Such errors are thrown when one of the parameters does not pass the internal checks of Windows API functions. In most cases - besides an invalid handle which has the
ERROR_INVALID_HANDLE
code and passing NULL pointers which is obvious - a member of a passed structure is not properly set.
Read the documentation of the function. When passing structures - respectively pointers to structures - it is often required to clear members and initialise a size member if present. The latter is the case here:
pData [in, out, optional]
Type: LPVOID
A pointer to a buffer that contains the information specified by uiCommand.
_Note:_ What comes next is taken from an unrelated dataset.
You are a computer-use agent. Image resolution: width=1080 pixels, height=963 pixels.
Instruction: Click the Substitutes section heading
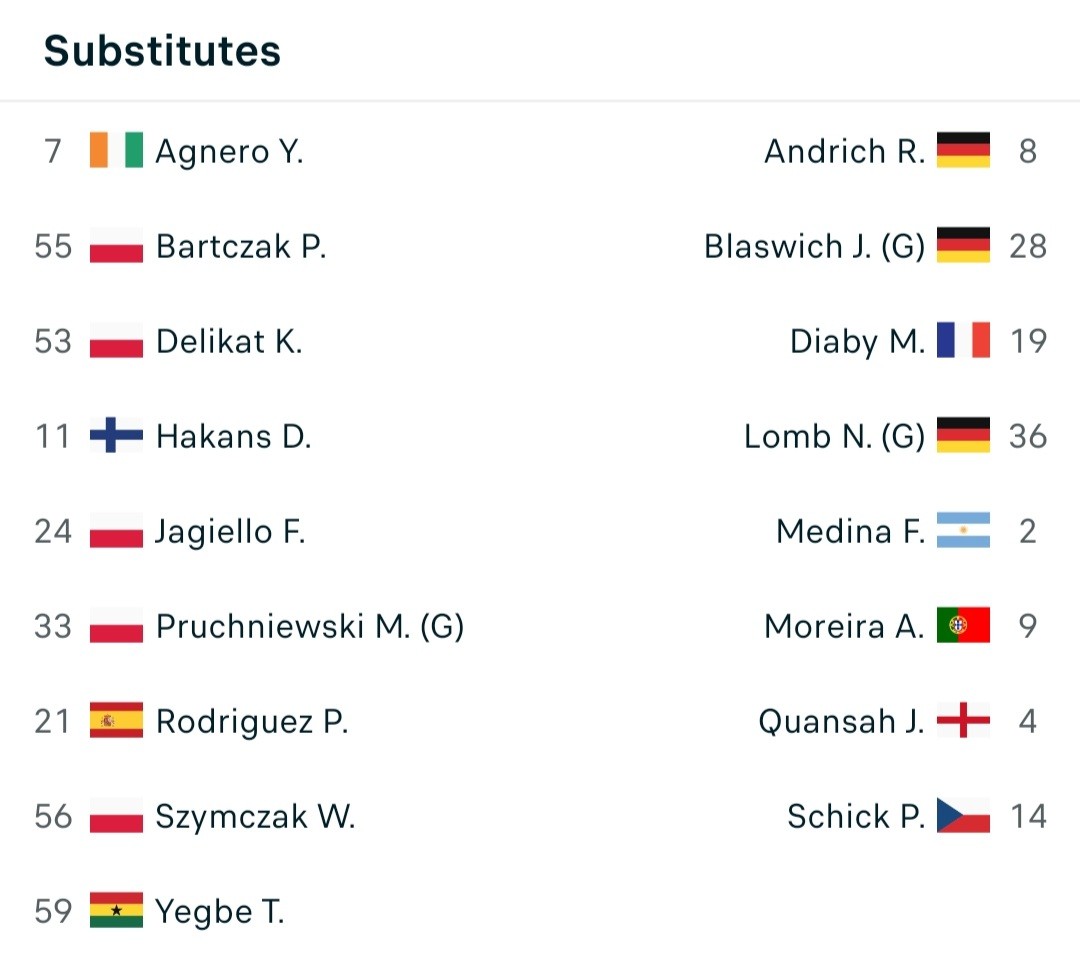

If uiCommand is RIDI_DEVICEINFO, set the cbSize member of RID_DEVICE_INFO to sizeof(RID_DEVICE_INFO) before calling GetRawInputDeviceInfo.
So use something like
RID_DEVICE_INFO device_info = {};
UINT info_size = device_info.cbSize = sizeof(device_info);
int result = GetRawInputDeviceInfo(device_iterator->hDevice, RIDI_DEVICEINFO, &device_info, &info_size);
[EDIT]
You have not shown the full relation between getting the device handle and calling
GetPointerDeviceRects()
.
But all your calls to
GetRawInputDeviceInfo()
are failing with error
ERROR_INVALID_PARAMETER
so that your
deviceHandle
variable is never set / changed.
Besides passing an improperly initialised structure, you made another mistake:
You did not handled the error properly when it occurred. The value returned by
GetLastError()
is never cleared but only set when an API function fails. So you have to call it only when an API function indicates failure by the return value. And it has to be called before calling any other API function (which usually means: any other function because those may also call API functions).